Die einfachste/üblichste Methode ist, alles, was gedreht werden soll, an eine gemeinsame "Wurzel"-Transform3D zu hängen. Ob das hier angebracht ist, hängt, soweit ich das verstanden habe, von einer entscheidenden Frage ab: Sollen die Positionen der "Inneren" Boxes in _Weltkoordinaten_ angegeben werden, oder immer relativ zur Position der "Überbox"? (Im Zweifelsfall könnte die Überbox vielleicht im Ursprung liegen, aber das müßtest du genauer spezifizieren...)


----------



## whitebrazilian (11. Mai 2011)

Danke erstmal.
Die Überbox liegt in (0,0,-25) um sie besser sehen zu können. Da die inneren Boxen die Beladung eines LKWs darstellen sollen, wäre es sicher besser die Position relativ zur "Überbox" anzugeben, da die Ladung ja immer innerhalb dieser sein sollte.
Ich versuche im Moment, da ich mich erst langsam in Java3D einarbeite, die kleinen Boxen überhaupt einmal zu platzieren. Im besten Fall sollen diese am Ende per Drag and Drop in der großen Box platziert werden.


----------



## Marco13 (11. Mai 2011)

Drag & Drop kann belieibg aufwändig werden. Aber schon zur allgemeinen Frage der Platzierung müßte man genauer wissen, was da am Ende gehen soll.

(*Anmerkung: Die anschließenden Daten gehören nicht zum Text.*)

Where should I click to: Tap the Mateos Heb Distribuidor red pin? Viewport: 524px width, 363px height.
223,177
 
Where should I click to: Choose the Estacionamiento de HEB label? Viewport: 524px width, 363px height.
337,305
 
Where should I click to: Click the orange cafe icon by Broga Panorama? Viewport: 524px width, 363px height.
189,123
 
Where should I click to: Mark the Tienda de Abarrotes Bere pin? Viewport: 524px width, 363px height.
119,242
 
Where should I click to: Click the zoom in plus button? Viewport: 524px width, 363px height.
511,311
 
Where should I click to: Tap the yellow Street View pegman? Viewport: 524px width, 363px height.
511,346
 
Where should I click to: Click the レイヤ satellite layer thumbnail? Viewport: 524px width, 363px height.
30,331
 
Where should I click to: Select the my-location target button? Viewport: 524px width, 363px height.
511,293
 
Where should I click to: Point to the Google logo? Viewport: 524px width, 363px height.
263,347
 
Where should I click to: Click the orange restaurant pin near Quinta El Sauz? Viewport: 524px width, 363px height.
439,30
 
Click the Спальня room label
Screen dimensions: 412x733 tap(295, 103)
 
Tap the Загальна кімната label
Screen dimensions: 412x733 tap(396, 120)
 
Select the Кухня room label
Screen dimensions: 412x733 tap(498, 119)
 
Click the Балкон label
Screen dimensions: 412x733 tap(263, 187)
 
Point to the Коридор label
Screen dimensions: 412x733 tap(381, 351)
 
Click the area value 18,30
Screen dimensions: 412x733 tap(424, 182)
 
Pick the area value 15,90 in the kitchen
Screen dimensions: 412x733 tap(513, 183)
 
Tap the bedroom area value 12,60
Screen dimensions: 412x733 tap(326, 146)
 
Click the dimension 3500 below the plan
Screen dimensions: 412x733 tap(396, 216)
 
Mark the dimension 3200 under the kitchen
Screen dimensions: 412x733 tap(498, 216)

Es soll also "alles" gedreht werden können, und die kleinen Boxen relativ zur großen positioniert sein - aber wo kommt dann eine zweite TransformGroup für die Rotation ins spiel?


----------



## whitebrazilian (11. Mai 2011)

Also mal das eigentliche Problem:

Die Große Box soll die Ladefläche eines LKW darstellen. Diese soll vom Disponenten gedreht werden können um sich einen Überblick zu verschaffen. Dazu müssen sich auch die kleinen Boxen mitdrehen, weil es ja sonst keinen Sinn macht. Ich stelle mir eine Betrachtungsansicht vor, in der der Benutzer den LKW drehen kann und eine Editieransicht, in der er die kleinen Boxen wie folgt platzieren/verschieben kann:

Die kleinen Boxen sollen über Daten aus der Datenbank erstellt werden (dann zunächst irgendwo dargestellt werden: in einem extra Frame oder im selben Frame auf der Seite). Diese sollen dann vom Benutzer in der großen Box platziert werden. Entweder per Drag and Drop oder so, dass dem Benutzer in der Box ein Feld angezeigt wird, in welches nach anklicken die kleine Box gesetzt wird. Die Boxen sollen auch aufeinander gestapelt werden können.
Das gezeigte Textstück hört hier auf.